Deploying $800M in synthetic-dollar exposure on a chain where the Aave instance has been live for weeks compounds asset-level risk with infrastructure-level uncertainty. The question isn’t whether liquidation should work on MegaETH — it’s whether we have enough operational data to be confident it will work at this scale under stress.


What I’d recommend

  1. Minimum cooling-off period between cap increases. At least 7 days between successive doublings, so community members have time to review, question, and challenge. The Risk Steward process is valuable for efficiency, but serial doublings of high-risk asset exposure in under a week is not what that process was designed for.

  2. Liquidation infrastructure assessment for MegaETH. How many active liquidators operate on MegaETH? What’s the maximum liquidation throughput in a 24-hour stress window? What’s the oracle update latency under network congestion? These are standard questions for any new deployment, and they become critical at $800M in concentrated, tightly-leveraged positions.

  3. Concentration limits. If a single supplier holds 50%+ of the cap, further cap increases should be paused until position concentration improves. Doubling a cap that one entity controls half of doesn’t diversify risk — it doubles one entity’s exposure.

  4. Stress-test disclosure. What happens to the USDe/USDm E-Mode positions if USDe depegs by 2%, 5%, or 10%? LlamaRisk has the position-level data. Publishing liquidation cascade modeling before a cap increase — not after — would give the community the information it needs to evaluate the proposal.


Bottom line

LlamaRisk’s analysis is technically sound at the narrow question it asks: is the stablecoin-loop structure internally consistent? Yes. Health factors are tight, peg correlation bounds liquidation risk under normal conditions, and demand is real.
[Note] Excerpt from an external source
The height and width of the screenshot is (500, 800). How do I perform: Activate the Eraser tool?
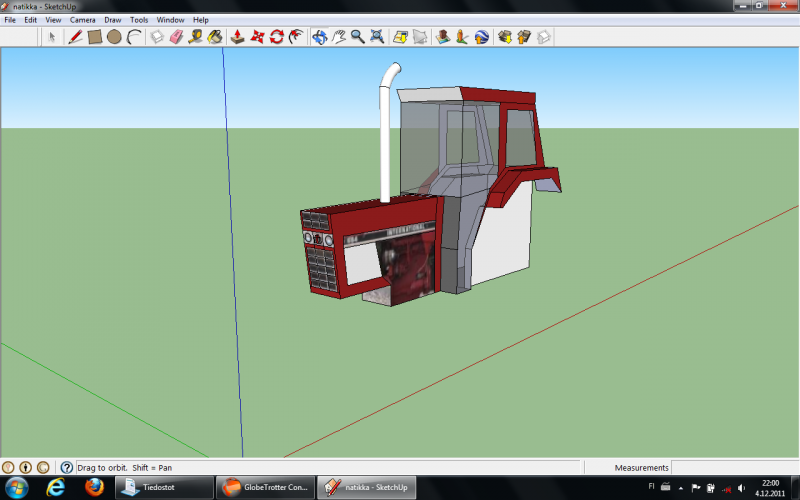coord(176,37)
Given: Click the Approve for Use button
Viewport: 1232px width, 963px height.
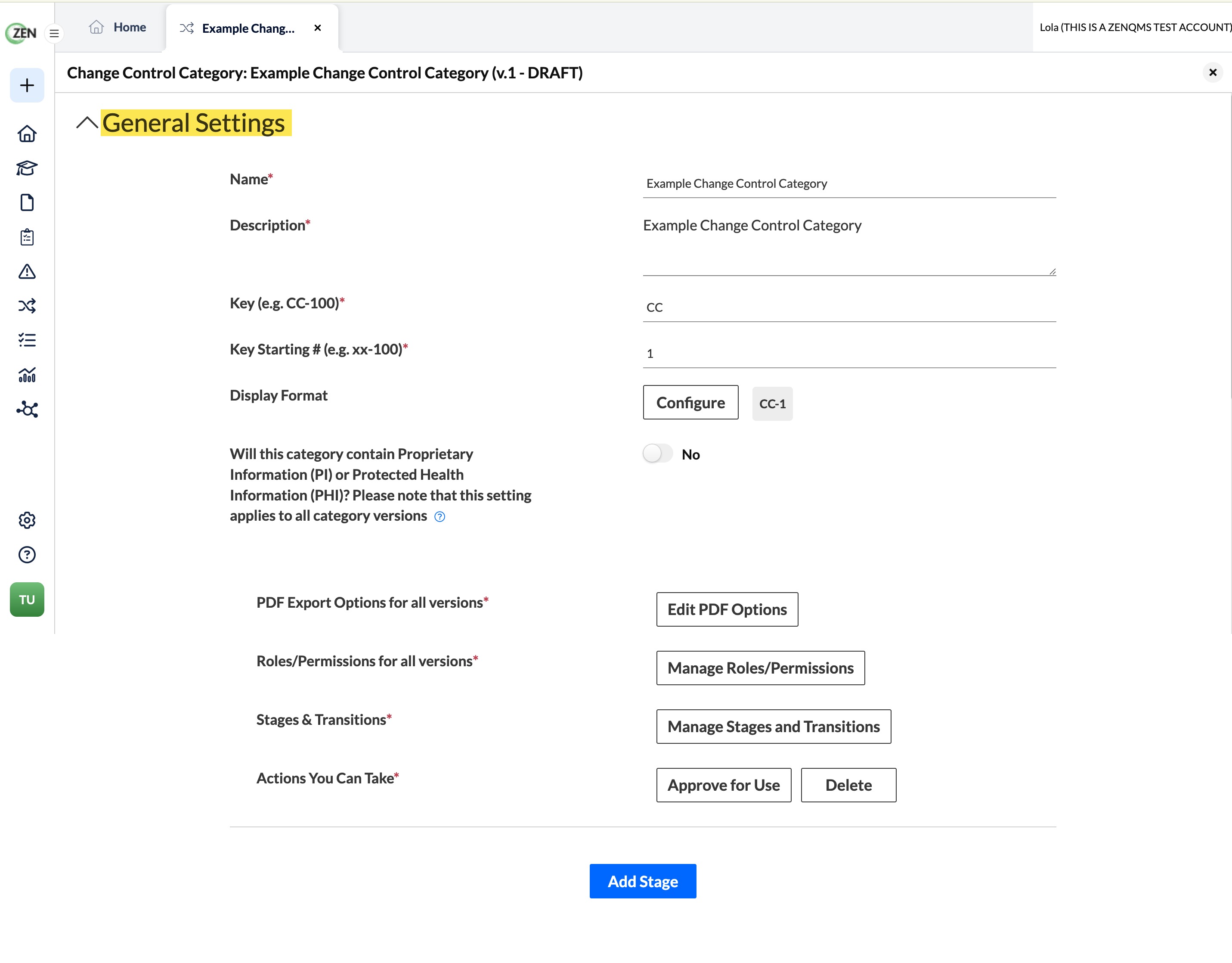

But USDe is not USDC. It’s a synthetic dollar that has already been through one major stress event ($8B in outflows, 85% deployed-capital drawdown, a complete restructuring of its backing composition) and whose issuer faces active regulatory enforcement in at least one major jurisdiction. Scaling exposure from $200M to $800M in six days on a new chain, via a process that executes changes in hours with no community feedback, warrants more caution than the current pace reflects.


Robert Greenfield IV (@robtg4)
*Author, TOKEDEX: The Tokenomic Bible

1 Like

The largest USDe supplier accounts for more than 50% of the market share. While this doesn’t directly increase liquidation risk (due to the stable-stable peg correlation), it does introduce withdrawal-induced utilization shocks. If a major whale exits, it could spike interest rates for the remaining borrowers until the pool rebalances.